La fierecilla domada

No hay afrenta sino para mí. He aquí la consecuencia de obligarme a dar mi mano a un insensato, en contra de mi corazón. A un maleducado. A un impulsivo, que tras hacerme la corte a todo galope, luego no tiene prisa cuando llega el momento de casarse.
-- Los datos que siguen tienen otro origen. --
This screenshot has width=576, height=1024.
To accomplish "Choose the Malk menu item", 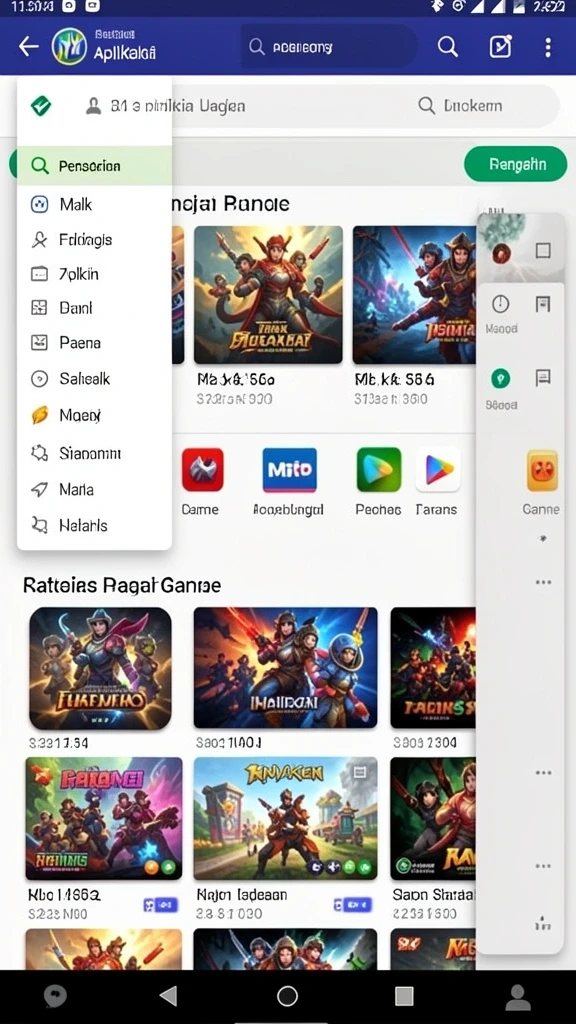I will pos(95,204).
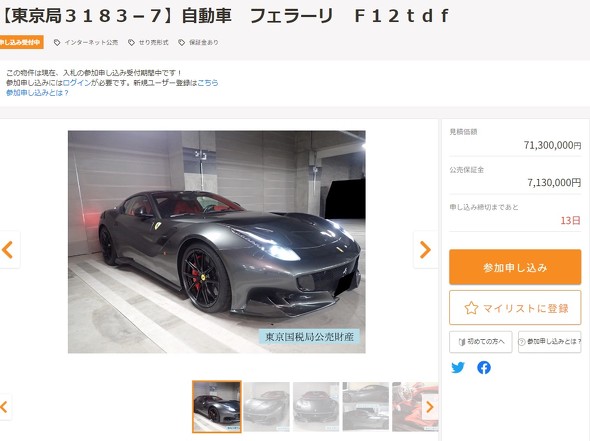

Por lo tanto, bien os había yo dicho que era un disparatado, un loco, que bajo el manto de una ruda franqueza lo que ocultaba era una pura burla. Con tal de ser tenido por el más gracioso y festivo de los amigos, es de esos chuscos que no dudan en hacer la corte a mil mujeres, en fijar el día del matrimonio, en preparar un banquete, en invitar a sus amigos y en publicar amonestaciones. Todo ello sin la menor intención de desposar a la que corteja. Y he aquí que ahora todo el mundo señalará con el dedo a la pobre Catalina diciendo: «¡Esa es la mujer del taravilla de Petruchio! Por supuesto, cuando le dé la ventolera de casarse con ella».

TRANIO:

Paciencia, querida Catalina. Paciencia, señor Bautista. Yo estoy seguro, por mi vida, de que Petruchio tiene buenas intenciones, sea cual sea la casualidad que le impida cumplir su palabra. Es brusco, pero sensato; alegre vividor, pero honrado.

CATALINA:

¡Ojalá no le hubiese yo visto jamás! (Va hacia la casa, llorando, seguida de Blanca y de los invitados.)